Collect from the data below each line with "Rename".

--- Provided information Enclosed Below ---

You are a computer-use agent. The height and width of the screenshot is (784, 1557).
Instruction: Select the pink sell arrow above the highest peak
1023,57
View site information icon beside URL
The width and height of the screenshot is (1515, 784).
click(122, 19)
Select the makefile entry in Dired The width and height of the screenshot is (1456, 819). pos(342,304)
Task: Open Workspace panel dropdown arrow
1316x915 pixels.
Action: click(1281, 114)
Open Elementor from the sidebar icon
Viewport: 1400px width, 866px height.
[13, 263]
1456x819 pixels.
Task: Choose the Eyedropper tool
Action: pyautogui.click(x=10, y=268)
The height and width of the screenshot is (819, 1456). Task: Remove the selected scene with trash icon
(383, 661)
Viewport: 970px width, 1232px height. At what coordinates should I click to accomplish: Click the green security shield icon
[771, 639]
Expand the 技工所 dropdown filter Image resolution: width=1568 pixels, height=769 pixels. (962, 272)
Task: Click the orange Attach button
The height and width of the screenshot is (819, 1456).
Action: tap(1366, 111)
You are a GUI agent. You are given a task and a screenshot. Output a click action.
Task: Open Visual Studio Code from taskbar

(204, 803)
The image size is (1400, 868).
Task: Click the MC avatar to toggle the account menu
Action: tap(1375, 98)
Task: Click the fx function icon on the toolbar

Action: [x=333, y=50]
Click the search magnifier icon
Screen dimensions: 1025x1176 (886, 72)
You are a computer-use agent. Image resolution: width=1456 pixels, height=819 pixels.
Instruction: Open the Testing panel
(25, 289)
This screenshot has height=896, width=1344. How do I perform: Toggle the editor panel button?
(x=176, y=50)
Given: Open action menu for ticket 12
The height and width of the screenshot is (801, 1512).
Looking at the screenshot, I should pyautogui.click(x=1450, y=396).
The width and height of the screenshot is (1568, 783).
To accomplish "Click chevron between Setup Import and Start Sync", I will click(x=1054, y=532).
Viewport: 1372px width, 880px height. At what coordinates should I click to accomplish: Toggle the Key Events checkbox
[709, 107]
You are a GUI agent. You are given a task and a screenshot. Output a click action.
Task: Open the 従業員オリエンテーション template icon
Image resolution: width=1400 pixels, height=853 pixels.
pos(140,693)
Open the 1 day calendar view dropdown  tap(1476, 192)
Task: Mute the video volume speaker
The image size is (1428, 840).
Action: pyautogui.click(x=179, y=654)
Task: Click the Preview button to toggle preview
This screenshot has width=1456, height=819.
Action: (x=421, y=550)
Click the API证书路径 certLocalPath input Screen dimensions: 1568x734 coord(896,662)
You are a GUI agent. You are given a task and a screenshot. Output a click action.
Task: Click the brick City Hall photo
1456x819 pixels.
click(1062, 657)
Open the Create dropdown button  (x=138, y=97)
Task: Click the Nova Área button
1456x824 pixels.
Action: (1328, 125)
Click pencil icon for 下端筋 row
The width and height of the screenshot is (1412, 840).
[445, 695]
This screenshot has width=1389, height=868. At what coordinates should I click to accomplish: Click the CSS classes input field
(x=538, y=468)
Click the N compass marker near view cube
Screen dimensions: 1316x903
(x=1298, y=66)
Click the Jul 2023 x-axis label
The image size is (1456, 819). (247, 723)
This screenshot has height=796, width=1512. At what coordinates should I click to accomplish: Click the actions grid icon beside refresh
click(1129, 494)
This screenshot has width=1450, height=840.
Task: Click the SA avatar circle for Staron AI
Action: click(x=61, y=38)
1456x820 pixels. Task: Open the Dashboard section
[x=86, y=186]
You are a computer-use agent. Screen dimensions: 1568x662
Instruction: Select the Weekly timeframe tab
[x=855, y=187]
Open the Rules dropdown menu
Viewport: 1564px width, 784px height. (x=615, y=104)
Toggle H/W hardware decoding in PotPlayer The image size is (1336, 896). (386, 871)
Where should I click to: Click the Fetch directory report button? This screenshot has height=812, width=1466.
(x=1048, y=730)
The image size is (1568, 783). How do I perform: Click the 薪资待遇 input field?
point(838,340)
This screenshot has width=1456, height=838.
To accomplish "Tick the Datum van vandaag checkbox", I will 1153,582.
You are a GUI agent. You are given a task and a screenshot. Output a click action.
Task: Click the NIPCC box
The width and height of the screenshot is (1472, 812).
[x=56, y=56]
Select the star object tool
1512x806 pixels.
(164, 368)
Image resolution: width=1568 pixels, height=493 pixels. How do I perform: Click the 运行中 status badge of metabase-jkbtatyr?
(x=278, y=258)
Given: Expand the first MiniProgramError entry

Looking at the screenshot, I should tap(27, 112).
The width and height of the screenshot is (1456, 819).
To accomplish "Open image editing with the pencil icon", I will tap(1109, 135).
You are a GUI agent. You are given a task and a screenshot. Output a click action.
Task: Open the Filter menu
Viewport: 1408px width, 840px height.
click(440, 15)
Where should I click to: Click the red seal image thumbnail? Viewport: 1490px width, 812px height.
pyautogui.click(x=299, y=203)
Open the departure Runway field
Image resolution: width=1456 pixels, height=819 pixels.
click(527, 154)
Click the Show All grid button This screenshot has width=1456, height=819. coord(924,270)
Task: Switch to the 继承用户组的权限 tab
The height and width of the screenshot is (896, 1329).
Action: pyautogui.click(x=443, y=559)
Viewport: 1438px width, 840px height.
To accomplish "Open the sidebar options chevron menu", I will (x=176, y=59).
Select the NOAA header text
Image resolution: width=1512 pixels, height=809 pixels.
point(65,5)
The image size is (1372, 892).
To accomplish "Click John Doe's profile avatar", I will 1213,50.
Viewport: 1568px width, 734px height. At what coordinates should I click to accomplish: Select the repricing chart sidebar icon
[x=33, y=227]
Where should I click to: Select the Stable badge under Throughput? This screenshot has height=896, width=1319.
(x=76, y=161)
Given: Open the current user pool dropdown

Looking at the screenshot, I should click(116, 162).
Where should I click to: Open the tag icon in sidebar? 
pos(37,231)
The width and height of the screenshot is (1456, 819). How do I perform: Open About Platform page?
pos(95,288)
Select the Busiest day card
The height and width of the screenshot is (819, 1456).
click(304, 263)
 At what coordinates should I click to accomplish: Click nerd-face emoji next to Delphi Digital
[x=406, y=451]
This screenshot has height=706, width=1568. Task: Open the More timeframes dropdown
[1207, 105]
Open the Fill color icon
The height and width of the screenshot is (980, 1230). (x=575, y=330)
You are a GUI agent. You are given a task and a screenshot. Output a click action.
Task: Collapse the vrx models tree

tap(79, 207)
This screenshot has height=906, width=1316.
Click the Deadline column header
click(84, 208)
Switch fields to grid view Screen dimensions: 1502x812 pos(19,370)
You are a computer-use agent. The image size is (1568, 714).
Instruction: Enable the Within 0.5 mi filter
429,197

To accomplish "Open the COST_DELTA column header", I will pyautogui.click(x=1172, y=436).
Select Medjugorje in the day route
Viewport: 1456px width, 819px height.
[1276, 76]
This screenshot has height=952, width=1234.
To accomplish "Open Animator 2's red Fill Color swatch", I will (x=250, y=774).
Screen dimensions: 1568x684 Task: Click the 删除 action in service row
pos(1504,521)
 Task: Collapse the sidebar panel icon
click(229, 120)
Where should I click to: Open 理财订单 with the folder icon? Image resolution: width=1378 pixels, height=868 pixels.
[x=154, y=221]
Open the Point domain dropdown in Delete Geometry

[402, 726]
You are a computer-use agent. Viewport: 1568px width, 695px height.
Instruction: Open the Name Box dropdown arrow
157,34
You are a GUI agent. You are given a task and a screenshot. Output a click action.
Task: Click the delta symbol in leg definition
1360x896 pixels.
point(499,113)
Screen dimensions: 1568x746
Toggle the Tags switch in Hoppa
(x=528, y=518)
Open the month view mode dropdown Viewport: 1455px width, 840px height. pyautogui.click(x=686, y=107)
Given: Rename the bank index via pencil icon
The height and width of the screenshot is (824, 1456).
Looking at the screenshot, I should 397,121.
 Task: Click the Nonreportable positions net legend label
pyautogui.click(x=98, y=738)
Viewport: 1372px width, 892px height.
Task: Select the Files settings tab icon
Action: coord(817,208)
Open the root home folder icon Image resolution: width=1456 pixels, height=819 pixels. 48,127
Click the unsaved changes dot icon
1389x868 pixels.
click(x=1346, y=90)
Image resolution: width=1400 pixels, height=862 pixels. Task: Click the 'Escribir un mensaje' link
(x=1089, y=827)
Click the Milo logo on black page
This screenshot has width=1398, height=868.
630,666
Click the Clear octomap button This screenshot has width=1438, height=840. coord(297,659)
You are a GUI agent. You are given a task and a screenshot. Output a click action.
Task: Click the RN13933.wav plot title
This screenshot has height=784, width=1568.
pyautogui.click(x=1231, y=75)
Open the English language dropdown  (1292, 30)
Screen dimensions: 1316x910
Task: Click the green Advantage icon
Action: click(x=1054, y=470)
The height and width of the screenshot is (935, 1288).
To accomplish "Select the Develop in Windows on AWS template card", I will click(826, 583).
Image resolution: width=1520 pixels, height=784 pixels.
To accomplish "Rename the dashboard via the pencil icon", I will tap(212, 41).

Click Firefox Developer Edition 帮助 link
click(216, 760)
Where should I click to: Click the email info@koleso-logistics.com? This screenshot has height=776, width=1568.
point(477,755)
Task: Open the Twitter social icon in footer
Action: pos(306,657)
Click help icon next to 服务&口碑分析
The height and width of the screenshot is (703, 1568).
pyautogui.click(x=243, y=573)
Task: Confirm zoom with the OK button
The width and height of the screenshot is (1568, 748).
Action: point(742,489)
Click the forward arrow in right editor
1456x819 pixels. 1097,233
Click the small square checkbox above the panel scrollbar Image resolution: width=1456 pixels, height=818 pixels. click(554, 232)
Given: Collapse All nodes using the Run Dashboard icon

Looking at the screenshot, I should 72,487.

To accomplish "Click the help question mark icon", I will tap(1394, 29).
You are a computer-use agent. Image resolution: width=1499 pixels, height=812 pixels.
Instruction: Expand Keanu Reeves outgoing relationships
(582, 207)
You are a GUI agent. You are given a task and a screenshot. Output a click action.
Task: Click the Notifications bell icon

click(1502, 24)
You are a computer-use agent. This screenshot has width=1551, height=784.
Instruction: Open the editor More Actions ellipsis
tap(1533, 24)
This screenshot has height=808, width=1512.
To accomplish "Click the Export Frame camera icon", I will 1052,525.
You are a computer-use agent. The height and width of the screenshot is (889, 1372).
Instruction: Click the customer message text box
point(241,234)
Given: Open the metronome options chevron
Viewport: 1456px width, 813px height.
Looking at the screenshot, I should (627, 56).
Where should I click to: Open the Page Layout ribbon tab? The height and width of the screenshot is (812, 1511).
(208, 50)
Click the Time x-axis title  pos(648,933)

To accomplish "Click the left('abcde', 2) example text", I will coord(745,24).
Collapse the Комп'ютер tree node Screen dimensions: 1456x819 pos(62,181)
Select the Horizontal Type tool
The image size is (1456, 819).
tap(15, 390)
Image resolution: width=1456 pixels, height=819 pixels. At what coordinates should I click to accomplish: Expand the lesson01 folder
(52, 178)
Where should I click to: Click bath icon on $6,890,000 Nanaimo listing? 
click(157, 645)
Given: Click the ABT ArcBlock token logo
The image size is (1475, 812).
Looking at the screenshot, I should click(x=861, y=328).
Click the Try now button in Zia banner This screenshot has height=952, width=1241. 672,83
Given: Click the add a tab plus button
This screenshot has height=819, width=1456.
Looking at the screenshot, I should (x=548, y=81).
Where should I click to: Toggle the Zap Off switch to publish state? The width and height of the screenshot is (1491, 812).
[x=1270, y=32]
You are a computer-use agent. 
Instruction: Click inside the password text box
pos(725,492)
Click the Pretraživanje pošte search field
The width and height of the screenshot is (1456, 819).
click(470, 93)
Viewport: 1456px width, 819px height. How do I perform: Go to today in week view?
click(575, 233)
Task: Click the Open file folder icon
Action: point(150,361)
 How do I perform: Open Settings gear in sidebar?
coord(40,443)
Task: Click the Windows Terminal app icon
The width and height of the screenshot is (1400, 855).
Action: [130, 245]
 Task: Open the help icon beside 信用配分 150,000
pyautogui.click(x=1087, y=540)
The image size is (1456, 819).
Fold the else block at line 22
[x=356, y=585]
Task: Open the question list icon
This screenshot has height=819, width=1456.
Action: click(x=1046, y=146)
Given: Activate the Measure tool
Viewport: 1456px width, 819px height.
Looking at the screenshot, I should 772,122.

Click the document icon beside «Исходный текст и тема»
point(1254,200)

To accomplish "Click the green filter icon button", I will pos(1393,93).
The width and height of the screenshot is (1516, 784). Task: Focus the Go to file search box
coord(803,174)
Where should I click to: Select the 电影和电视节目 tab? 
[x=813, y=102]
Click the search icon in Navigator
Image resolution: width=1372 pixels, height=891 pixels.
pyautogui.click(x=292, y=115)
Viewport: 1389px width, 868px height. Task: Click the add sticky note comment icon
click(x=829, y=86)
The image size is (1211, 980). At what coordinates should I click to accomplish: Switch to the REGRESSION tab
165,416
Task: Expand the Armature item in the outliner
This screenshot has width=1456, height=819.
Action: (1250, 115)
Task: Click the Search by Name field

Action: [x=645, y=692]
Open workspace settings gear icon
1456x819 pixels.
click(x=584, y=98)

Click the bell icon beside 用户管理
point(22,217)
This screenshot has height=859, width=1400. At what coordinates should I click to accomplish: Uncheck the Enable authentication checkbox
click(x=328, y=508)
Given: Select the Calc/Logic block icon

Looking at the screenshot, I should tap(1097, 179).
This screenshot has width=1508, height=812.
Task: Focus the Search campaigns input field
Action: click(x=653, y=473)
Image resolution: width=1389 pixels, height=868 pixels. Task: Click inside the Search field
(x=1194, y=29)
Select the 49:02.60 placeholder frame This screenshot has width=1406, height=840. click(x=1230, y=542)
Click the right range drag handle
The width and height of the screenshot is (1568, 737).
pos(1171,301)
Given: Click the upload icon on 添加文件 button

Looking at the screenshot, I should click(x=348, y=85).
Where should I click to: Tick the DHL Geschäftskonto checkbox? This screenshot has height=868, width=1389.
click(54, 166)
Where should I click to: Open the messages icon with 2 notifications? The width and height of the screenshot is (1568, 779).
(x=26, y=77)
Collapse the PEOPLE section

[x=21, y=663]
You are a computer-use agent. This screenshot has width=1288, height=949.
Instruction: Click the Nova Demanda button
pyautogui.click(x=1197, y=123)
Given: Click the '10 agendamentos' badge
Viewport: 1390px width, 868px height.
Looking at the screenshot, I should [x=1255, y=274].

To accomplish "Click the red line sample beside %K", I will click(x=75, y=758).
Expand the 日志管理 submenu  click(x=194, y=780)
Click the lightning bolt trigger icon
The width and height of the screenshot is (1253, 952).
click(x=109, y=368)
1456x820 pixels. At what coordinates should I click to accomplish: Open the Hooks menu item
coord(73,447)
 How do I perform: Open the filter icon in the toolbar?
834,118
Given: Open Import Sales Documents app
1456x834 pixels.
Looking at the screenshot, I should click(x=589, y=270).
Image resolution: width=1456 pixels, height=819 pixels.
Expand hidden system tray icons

--- End of Enclosed Provided information ---

## Worked solution
Given: Rename the bank index via pencil icon
To accomplish "Rename the dashboard via the pencil icon", I will tap(212, 41).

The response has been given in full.